=== PROBLEM DETAILS ===
Could you rewrite the stretch from "Responses are typically" through "on the former." in the article on CBD laws, putting "significant" where it says "tremendous"?

=== TEXT PASSAGE ===
----------
As reported in various media, on January 24, 2019 a trucker got into some hot water when he and his big rig were passing through Idaho en route to California from Oregon. In going through a weigh station and having his cargo inspected, state police didn’t take to kindly to what he was transporting.
His haul? Almost 7,000 pounds of hemp.
His customer? A company that intended to wholesale that crop to businesses that manufacture hemp-derived CBD.
Why the fuss? Drug sniffing dogs alerted to his cargo, and field tests indicated the presence (not concentration) of THC. The trucker was immediately apprehended, spent four days in jail, and was freed after posting $100,000 bond.
The company that hired the trucker to transport the product maintains that the load was indeed hemp, that the amount of THC in the hemp was within permissible federal limits, and that it was improperly confiscated. They want it back! So much so, that they’re suing for it; they filed a lawsuit against both the police and the prosecutor.
Everybody seems to be getting into the CBD business as if it’s the new gold rush. It’s estimated that the American hemp derived CBD market could hit $22 billion in the U.S. alone by 2022. It’s popping up everywhere – from café’s to pharmacies, headshops to doctor’s offices. It is administered through creams, tinctures, edibles and vape pens, and is even being given to Fido in an attempt to ease his anxiety or arthritis. CBD oil is even making appearances in food products, from milkshakes to pizza sauce.
But then there’s the trucker who was charged with felony drug trafficking and could serve at least 5 years in prison if found guilty.
This all begs the question . . . . What’s the deal with CBD laws? The answer seemingly depends on who the question is posed to.
Responses are typically not a “grey area”, but rather they run the gamut of the color spectrum. Hemp derived CBD seems to be perfectly fine in certain states and by certain regulators, and black & white prohibited by others (such as by our friends in Idaho).
There is a tremendous difference in the laws between CBD derived from hemp versus CBD derived from marijuana; this article focuses on the former.
At the federal level, the CBD craze was seemingly ignited by the 2014 Farm Bill, which jumpstarted the industrial hemp industry in the U.S., and, again depending on who you ask, permitted the production of CBD derived from hemp at the federal level. I, however, am far from convinced this was the intent of the 2014 Farm Bill or that such CBD production was legalized by the same. In fact, CBD, no matter whether derived from hemp or marijuana has been considered a Schedule I Controlled Substance by the DEA until just recently.
----------
=== DATA PROVIDED ===

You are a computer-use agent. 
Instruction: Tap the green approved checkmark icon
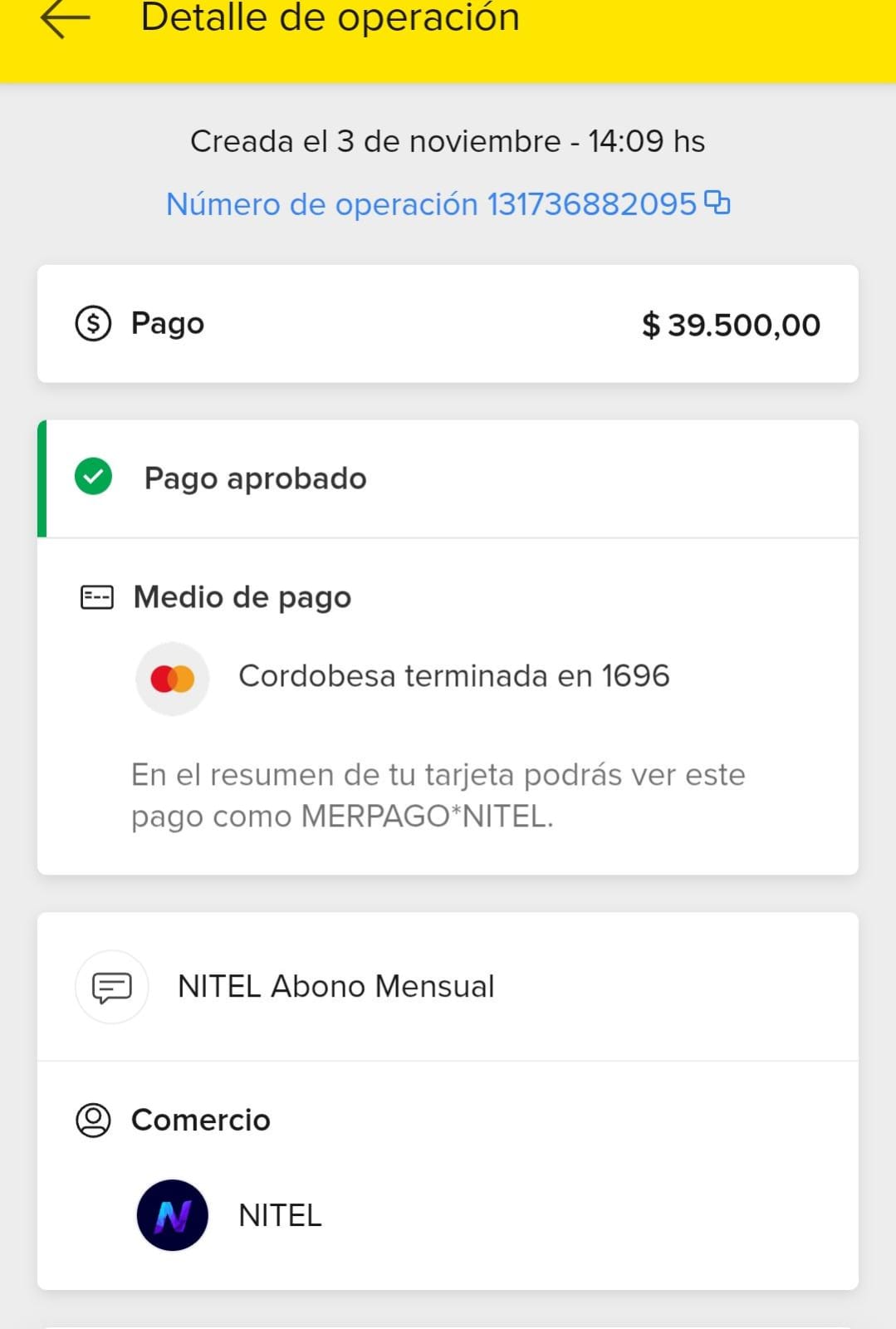point(93,478)
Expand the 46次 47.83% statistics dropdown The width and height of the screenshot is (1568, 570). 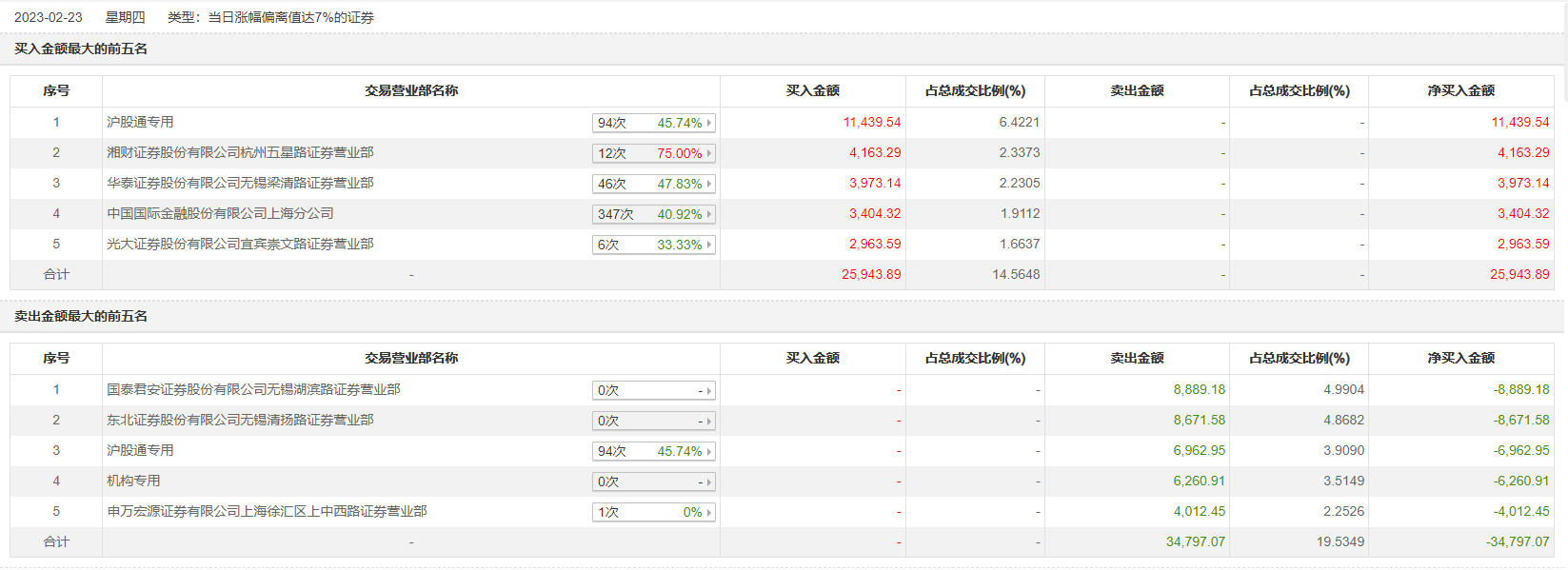click(708, 184)
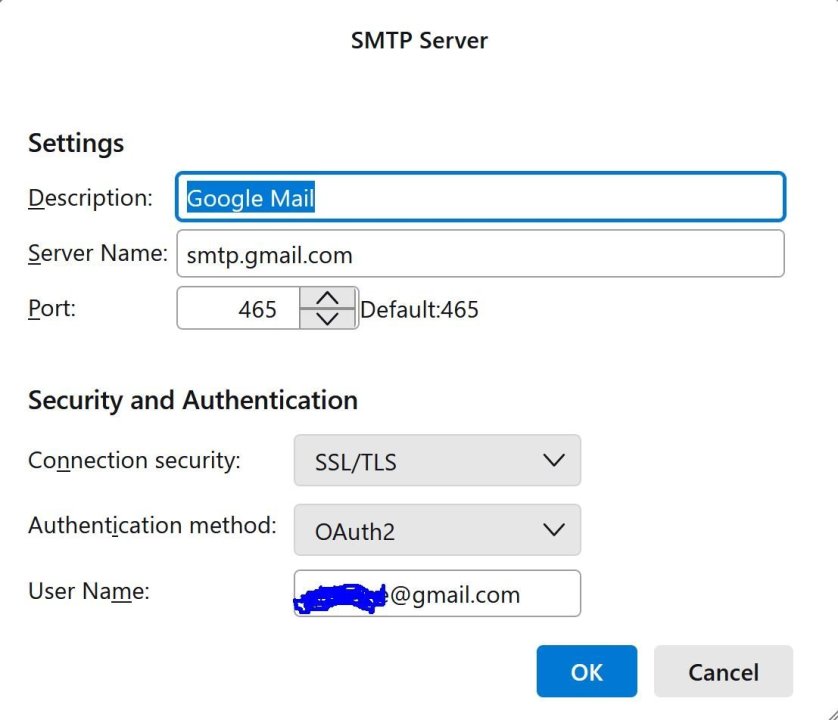Screen dimensions: 838x720
Task: Open the Connection security dropdown
Action: tap(437, 461)
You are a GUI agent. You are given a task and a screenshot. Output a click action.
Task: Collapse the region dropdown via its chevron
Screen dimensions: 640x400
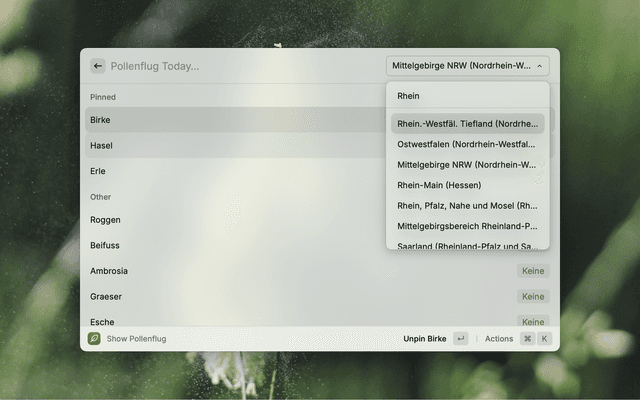[540, 66]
----------
=== ANSWER TO THIS EXERCISE ===
Responses are typically not a “grey area”, but rather they run the gamut of the color spectrum. Hemp derived CBD seems to be perfectly fine in certain states and by certain regulators, and black & white prohibited by others (such as by our friends in Idaho).
There is a significant difference in the laws between CBD derived from hemp versus CBD derived from marijuana; this article focuses on the former.